El deporte es poliédrico, multifacético. Su degradación empieza al dar el salto al profesionalismo. En el combate del sábado entre Floyd Mayweather y Conor McGregor no estaban en juego las excelencias del boxeo ni de las artes marciales; tampoco la clase ni el nivel de los gladiadores. Se proyectaba fascinante y atractivo en el aspecto deportivo y primordialmente como espectáculo, farsa industrial, negocio lucrativo, porque desde los tiempos del legendario Jack Johnson, hijo de padres esclavos, el primer campeón de boxeo de Estados Unidos, los negros (Joe Louis, Floyd Patterson, Muhammad Ali, George Foreman, Mike Tyson) representan un imán, sobre todo cuando enfrentan a un blanco ante una multitud de un pueblo racista; porque Mayweather, a sus 40 años, en decadencia atlética, abandonó dos años de retiro por una bolsa millonaria con el pretexto de enfrentar a McGregor, figura cimera de las artes marciales mixtas, de 29 años. Era una pelea de resultado anticipado —desventajosa para McGregor, pero más aún habría sido si en este choque, descabelladamente, Mayweather hubiese saltado del cuadrilátero al octágono, entonces éste habría sido más vulnerable que aquél. Una pelea entre un joven, de personalidad magnética y reluctante, contra un viejo con la aureola de invicto; enfrentaban no por un bistec como el viejo Tom King, de Jack London, sino por cifras de más de seis dígitos. Atractivo porque el boxeo, aunque ha perdido mucho de su calidad, ejerce intensa fascinación, como lo ha expresado con agudeza Joyce Carol Oates, de la Universidad de Princeton en New Jersey, porque, metáfora descarnada, es una actividad relacionada más con ser herido que con herir —la gente acudió al patíbulo de la plaza de la Revolución en París no para ver blandir el hacha del verdugo, sino para ver rodar la cabeza de Robespierre—; porque está en la delgada línea divisoria de una lucha cruel destructiva física y mental, con sus reglas; acaso con la idea de un juego limpio y la lucha del animal salvaje de la selva. En el boxeo y en las artes marciales no existe el simbolismo de los récords ni el ludismo del futbol. Se pegan para hacerse daño, infligir dolor, destruirse.
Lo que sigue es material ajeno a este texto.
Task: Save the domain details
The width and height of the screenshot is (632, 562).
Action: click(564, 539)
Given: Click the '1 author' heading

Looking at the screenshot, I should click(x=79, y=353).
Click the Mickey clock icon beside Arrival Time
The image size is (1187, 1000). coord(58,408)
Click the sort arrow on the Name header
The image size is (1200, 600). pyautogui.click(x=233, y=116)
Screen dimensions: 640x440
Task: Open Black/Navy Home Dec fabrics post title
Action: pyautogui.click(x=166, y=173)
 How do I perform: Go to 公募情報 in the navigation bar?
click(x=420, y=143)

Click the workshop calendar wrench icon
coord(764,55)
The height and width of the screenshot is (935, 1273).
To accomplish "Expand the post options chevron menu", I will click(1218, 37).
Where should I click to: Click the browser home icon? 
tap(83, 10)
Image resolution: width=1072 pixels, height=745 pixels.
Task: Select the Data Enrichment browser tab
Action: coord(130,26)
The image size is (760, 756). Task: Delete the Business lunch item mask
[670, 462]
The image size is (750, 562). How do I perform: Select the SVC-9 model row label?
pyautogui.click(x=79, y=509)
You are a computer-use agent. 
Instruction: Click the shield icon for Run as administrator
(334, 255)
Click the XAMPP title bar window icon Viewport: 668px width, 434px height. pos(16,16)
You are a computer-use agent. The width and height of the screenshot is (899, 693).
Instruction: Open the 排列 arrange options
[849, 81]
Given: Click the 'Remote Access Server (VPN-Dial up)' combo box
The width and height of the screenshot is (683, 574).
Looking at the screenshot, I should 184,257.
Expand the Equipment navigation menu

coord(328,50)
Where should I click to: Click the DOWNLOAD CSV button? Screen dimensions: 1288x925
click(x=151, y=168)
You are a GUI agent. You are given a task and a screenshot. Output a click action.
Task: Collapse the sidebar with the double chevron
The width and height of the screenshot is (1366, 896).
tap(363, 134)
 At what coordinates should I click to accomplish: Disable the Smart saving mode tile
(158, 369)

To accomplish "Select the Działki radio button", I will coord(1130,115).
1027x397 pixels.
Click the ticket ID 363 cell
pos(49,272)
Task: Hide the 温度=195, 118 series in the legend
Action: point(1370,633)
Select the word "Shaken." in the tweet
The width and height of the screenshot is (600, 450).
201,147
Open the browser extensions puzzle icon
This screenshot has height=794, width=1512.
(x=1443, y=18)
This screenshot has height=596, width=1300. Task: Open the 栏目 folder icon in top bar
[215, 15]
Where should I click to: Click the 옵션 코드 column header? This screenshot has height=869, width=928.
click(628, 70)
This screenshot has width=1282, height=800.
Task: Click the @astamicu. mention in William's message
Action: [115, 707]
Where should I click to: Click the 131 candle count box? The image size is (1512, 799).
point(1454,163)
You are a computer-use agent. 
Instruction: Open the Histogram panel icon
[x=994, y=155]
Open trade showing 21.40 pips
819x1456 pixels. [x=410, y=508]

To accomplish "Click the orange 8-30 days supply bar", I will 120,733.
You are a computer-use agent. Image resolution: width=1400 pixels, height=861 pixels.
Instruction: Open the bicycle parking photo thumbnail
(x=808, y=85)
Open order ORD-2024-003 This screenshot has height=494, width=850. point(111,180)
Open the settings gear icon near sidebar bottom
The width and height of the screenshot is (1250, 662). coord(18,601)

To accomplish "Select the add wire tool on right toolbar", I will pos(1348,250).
Sólo que el deporte y el boxeo, poco a poco, se han ido desvirtuando para dar paso a la farsa deportiva, circense. El enfrentamiento en el circo romano de reciarios contra el gladiador del tridente o la espada; Jesse Owen corría contra caballos y perros; Clay contra Iñoki, Chuck Wepner, uno de los pocos que puso en la lona al orgullo de Louisville, Kectucky, el que volaba como mariposa y picaba como abeja, en su infortunado combate ante André el Gigante; la reciente prueba de Michael Phelps con su patada de delfín ante un tiburón. Dentro de poco, acaso veamos a un tenista contra un bateador. ¡Roger Federer contra Babe Ruth!... La manada resiste todo, exige a gritos que le tomen el pelo y paga por ello y lo disfruta.
Brillo engañoso y artificial de actores mediocres de una farsa en la que se insultan antes de combatir —algunos sin conocerse, tal vez crean que deben odiar a su adversario— y arrastran a una multitud a formar parte de una farsa junto con la televisión y los comunicadores. Todos engloban una farsa.
Los nuevos consumidores consumen farsa. Y lo hacen conforme la Ley Gresham, en la que “la moneda mala expulsa a la buena”; si circula oro o plata se conserva, por eso se sustituye por papel. Los buenos combates de antaño han sido desplazados por las peleas mediocres de hogaño. El boxeo languidece.